4.2. Eligibility Criteria

We included studies if they were examining DNA methylation in whole blood samples from colorectal adenoma cases or CRC patients with sporadic disease compared to healthy individuals. Our search was restricted to human research studies in English language. The first step in the selection of eligible studies was based on reading the title and abstract. Articles were excluded if they were (1) not relevant to the topic, (2) not original articles, (3) not based on whole blood samples, (4) assessing global DNA methylation only, or (5) exclusively focusing on hereditary CRC. Then, the full texts of these articles were read and included when deemed relevant. Finally, articles that did not report any measure of relative risk or diagnostic performance or p-value for the comparison of methylation levels and without enough data to calculate them were also excluded.

4.3. Data Extraction and Quality Assessment

Two authors (J.R.R. and Z.G.) independently extracted data from the eligible studies. Extracted variables included first author, publication year, country, study design, age of study population, DNA methylation assay, candidate gene, and relevant results including p-value for differential methylation levels between cases and controls, OR, and AUC. For articles not reporting the risk estimates explicitly, information was extracted from available text and tables to calculate the ORs. Discrepancies in extracted data were discussed and resolved by consensus among the authors.

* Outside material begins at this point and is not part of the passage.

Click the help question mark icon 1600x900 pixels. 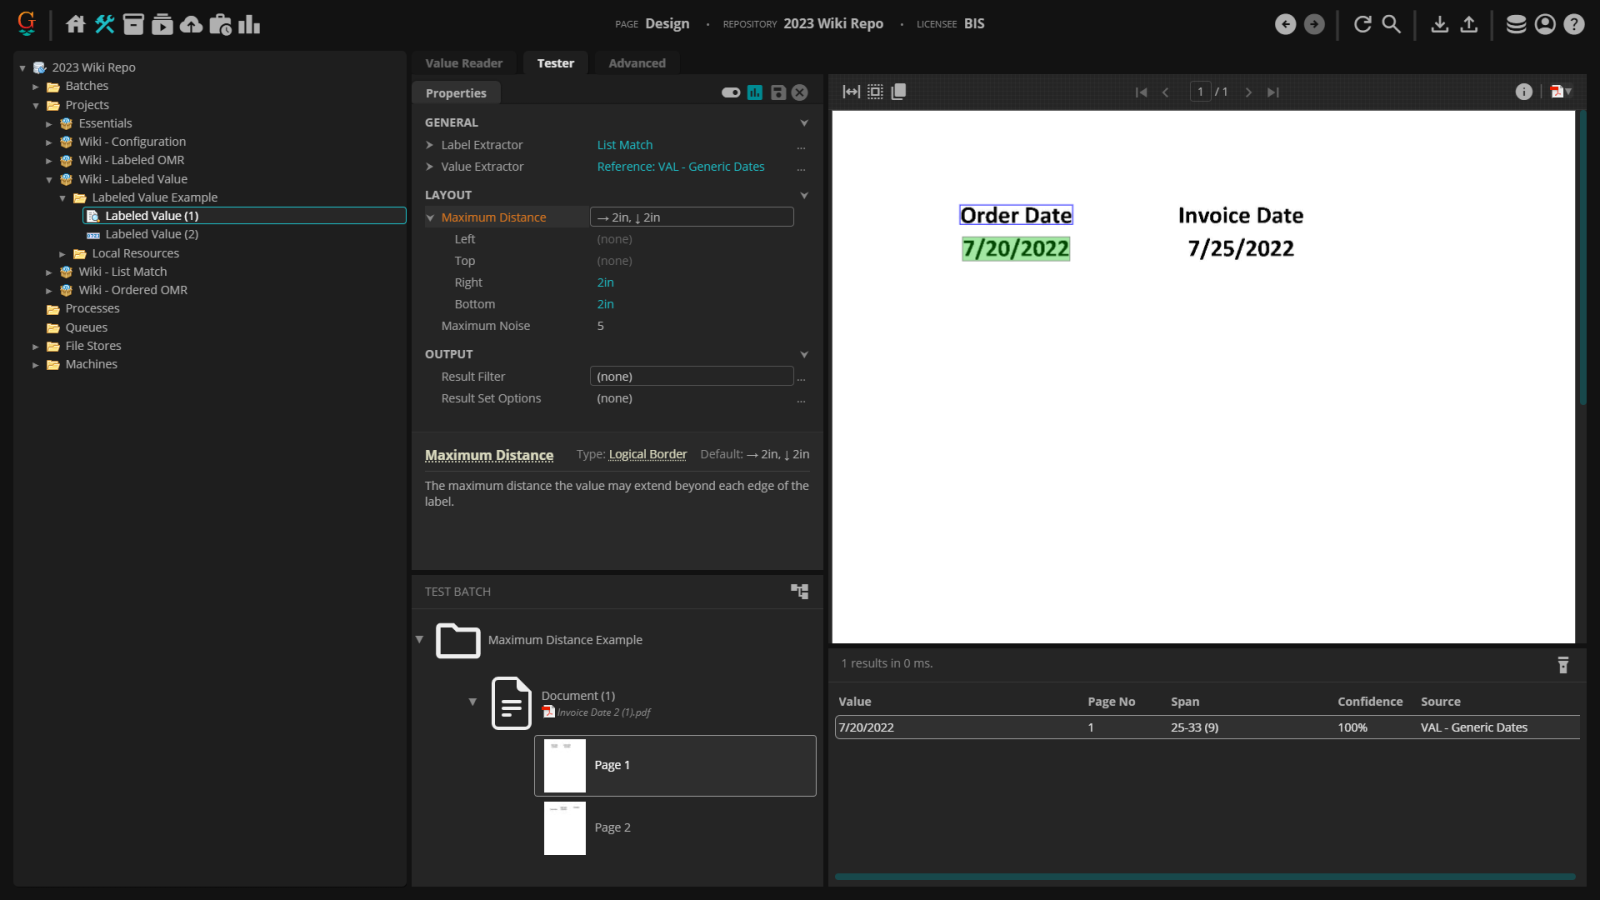(x=1574, y=24)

The quality of included articles was assessed using the QUADAS-2 (Quality Assessment of Diagnostic Accuracy Studies 2) tool [71]. The tool was tailored to the review topic and the risk of bias and concerns regarding applicability for each study were assessed over four domains: Patient selection, index test, reference standard, and flow and timing. The risk of bias and concerns regarding applicability for each study was then rated as “high”, “low”, or “unclear”.

5. Conclusions

In summary, there is considerable interest in the use of whole-blood DNA methylation biomarkers to assess the likelihood of developing colorectal neoplasms. However, current risk assessment studies are inconclusive as to which methylation markers are promising for CRC risk stratification. This is due to several limitations in methodology as outlined in this article. The variation in methodology and incomplete reporting among the studies also limited the analyses of this review. It is, therefore strongly recommended that future risk assessment studies apply more standardized methods, particularly in quantifying methylation data. Although time-consuming and expensive, diagnostic and risk stratification performance should preferably be evaluated in screening cohorts or large-scale population-based cohort studies rather than case-control studies in which methylation patterns among cases may have been altered through the course of the disease, after diagnosis or even initial treatment. Integrating epigenetic and genetic markers may represent a promising approach for future CRC risk stratification schemes. Thus, further research should aim for assessment and validation of the combined performance of genetic and epigenetic markers for CRC risk prediction in order to best define the use of such signatures for research and clinical practice.